A pesar de haber pedido con insistencia a la guía turística y al chofer del autocar de que ralentizaran al máximo el tour por la capital hispalense para hacer tiempo, aun así llegamos al recinto de la feria antes de las ocho de la tarde. Había estado lloviendo a cántaros toda la mañana hasta el punto que creí que deberíamos anular la excursión pero, por fin, el sol salió al mediodía. Pero cuando llegamos al lugar, el recinto todavía estaba muy mojado y, lo peor de todo, solitario. No había ni un alma.
Me sentía tan violento recorriendo, junto a la sosa azafata contratada para que nos hiciera de cicerone, el recinto encharcado, desierto y deslucido, viendo las caras de interrogación de mis colegas (pero qué coño hacemos aquí, suponía que se preguntaban), que no sabía qué hacer aparte de espolearla para que contara algo de lo que allí acontecía a la hora que debía acontecer. Afortunadamente logré que abrieran, mucho antes de la hora prevista, la caseta que tenía que acogernos y ofrecernos una cata de los mejores caldos de la zona. Y entre caldo y caldo, y sevillanas de fondo, el ambiente y las caras se fueron caldeando y los labios empezaron a esbozar sonrisas y alguna que otra carcajada saltaba de boca en boca. Hasta que llegó la hora de cenar.
En el restaurante, tuve que rogar que hicieran un esfuerzo titánico, ya que para ellos era algo casi sobrenatural, para que nos sirvieran el aperitivo a las nueve. Ya sabe usted, esos extranjeros…
Finalmente, tras una opípara cena, cuando salimos del restaurante, a las diez y pico, el paisaje ya había sufrido una metamorfosis que dejó a todos sorprendidos y a más de uno maravillado.

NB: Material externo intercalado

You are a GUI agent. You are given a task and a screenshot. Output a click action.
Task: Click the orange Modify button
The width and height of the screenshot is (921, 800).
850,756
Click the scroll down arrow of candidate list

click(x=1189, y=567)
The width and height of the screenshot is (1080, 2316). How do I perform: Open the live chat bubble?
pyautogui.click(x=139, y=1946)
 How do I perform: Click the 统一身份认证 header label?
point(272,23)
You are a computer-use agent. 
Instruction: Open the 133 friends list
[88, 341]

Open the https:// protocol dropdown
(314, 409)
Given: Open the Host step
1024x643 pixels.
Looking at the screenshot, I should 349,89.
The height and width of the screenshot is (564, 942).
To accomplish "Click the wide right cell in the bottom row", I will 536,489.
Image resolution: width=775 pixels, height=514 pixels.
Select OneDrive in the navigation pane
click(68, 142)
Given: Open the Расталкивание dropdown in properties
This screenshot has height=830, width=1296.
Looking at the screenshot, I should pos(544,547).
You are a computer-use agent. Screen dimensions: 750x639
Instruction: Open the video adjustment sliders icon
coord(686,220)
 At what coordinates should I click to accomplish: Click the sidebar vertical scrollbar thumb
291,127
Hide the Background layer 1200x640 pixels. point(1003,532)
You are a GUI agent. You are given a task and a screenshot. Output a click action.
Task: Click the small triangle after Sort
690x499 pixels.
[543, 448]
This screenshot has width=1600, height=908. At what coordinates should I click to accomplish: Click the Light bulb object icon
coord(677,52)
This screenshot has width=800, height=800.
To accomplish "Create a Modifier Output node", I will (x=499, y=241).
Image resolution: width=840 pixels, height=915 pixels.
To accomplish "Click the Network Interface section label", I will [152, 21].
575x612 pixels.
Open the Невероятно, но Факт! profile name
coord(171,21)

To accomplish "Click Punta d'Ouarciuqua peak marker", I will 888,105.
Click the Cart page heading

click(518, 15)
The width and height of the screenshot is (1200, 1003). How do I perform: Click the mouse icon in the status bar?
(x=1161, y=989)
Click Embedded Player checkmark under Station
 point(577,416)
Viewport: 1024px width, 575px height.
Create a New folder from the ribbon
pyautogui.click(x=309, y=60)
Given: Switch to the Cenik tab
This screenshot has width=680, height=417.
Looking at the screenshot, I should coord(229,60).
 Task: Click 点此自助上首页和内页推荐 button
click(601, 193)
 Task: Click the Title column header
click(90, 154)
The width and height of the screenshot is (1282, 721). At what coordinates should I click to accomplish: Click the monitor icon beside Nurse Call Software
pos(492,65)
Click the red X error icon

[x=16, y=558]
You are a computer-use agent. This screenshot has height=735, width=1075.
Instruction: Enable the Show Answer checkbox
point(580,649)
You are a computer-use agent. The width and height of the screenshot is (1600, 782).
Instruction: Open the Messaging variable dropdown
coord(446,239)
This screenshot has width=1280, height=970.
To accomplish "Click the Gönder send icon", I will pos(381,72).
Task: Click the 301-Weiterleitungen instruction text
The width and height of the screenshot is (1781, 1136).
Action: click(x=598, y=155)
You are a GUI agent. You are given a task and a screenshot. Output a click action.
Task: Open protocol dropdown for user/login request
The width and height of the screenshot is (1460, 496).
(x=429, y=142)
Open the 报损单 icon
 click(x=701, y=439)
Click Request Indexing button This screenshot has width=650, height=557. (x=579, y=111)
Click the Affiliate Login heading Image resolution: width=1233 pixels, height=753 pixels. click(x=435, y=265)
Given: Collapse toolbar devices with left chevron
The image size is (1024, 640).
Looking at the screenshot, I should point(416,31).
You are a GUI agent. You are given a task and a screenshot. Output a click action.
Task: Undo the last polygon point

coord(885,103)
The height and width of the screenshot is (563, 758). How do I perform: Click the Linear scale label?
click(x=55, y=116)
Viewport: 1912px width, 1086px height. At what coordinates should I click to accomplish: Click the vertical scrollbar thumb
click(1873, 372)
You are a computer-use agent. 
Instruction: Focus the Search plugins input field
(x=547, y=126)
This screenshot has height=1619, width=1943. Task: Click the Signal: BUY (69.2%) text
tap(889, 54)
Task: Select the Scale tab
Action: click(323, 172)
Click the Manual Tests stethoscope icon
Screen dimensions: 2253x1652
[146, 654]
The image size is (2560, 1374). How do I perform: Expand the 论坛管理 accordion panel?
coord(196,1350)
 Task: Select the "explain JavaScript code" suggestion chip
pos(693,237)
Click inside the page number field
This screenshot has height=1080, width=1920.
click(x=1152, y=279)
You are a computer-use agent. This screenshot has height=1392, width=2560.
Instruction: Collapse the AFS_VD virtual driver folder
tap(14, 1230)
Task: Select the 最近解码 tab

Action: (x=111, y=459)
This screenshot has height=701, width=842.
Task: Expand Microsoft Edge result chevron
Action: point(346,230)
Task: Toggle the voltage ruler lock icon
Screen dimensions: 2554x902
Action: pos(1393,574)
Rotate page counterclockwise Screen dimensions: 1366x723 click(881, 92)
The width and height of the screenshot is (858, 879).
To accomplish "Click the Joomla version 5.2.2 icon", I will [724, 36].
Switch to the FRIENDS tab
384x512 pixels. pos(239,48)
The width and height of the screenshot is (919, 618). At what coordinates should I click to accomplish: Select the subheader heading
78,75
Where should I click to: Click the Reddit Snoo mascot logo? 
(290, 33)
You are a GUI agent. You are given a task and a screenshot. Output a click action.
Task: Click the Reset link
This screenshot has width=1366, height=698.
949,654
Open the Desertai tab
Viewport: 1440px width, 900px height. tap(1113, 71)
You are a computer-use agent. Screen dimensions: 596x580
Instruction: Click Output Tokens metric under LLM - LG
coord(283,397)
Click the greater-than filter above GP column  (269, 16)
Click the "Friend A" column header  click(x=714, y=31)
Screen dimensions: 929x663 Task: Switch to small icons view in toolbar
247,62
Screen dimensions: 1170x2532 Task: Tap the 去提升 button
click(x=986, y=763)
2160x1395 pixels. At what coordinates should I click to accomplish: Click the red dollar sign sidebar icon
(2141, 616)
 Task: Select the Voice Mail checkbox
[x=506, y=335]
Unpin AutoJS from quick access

Las luces multicolores, la música, el ambiente y el baile, les acabó seduciendo.
Se acordó que el autocar nos esperaría a la salida del recinto a las once en punto pues al día siguiente debíamos reanudar nuestras sesiones de trabajo a las nueve de la mañana. A la hora fijada, faltaba una docena de colegas a la cita. Ante la cara recriminatoria de John, como si yo tuviera la culpa de ello, tuve que recorrer la zona circundante intentando localizar a los rezagados y desertores, cosa que se me antojaba una misión imposible dado el vasto perímetro del recinto ferial. Al director médico mexicano lo encontré en una caseta disfrutando, con una copa de vino en la mano, del baile de una chiquilla no mayor de siete años. Y como a él, poco a poco, conseguí hallar a todos los que faltaban pero dos de ellos, el australiano y el japonés, beodos como estaban, se negaron a volver con nosotros. Me dijeron que volverían en taxi y, a pesar de mi advertencia sobre lo que un taxista les podría cobrar por ese largo trayecto, siendo extranjeros (para no incluir en el paquete su nivel de alcoholemia), se mantuvieron en sus trece. Al día siguiente, ya sobrios y con la cartera bastante más liviana, reconocieron su error. Por parte de John, todo fueron alabanzas, especialmente respecto a las almejas que nos sirvieron como aperitivo en el restaurante. “No saben lo que se han perdido los que no vinieron”, remató, refiriéndose, sin nombrarlos, a nuestros colegas galos.
Ese día la visita a la feria fue el tema común de todas las conversaciones. Cada uno la contaba a su manera, en función de sus recuerdos y experiencias. Menos Mme. Moreau y el pobre Stéphane, una porque no quiso y el otro porqué no pudo.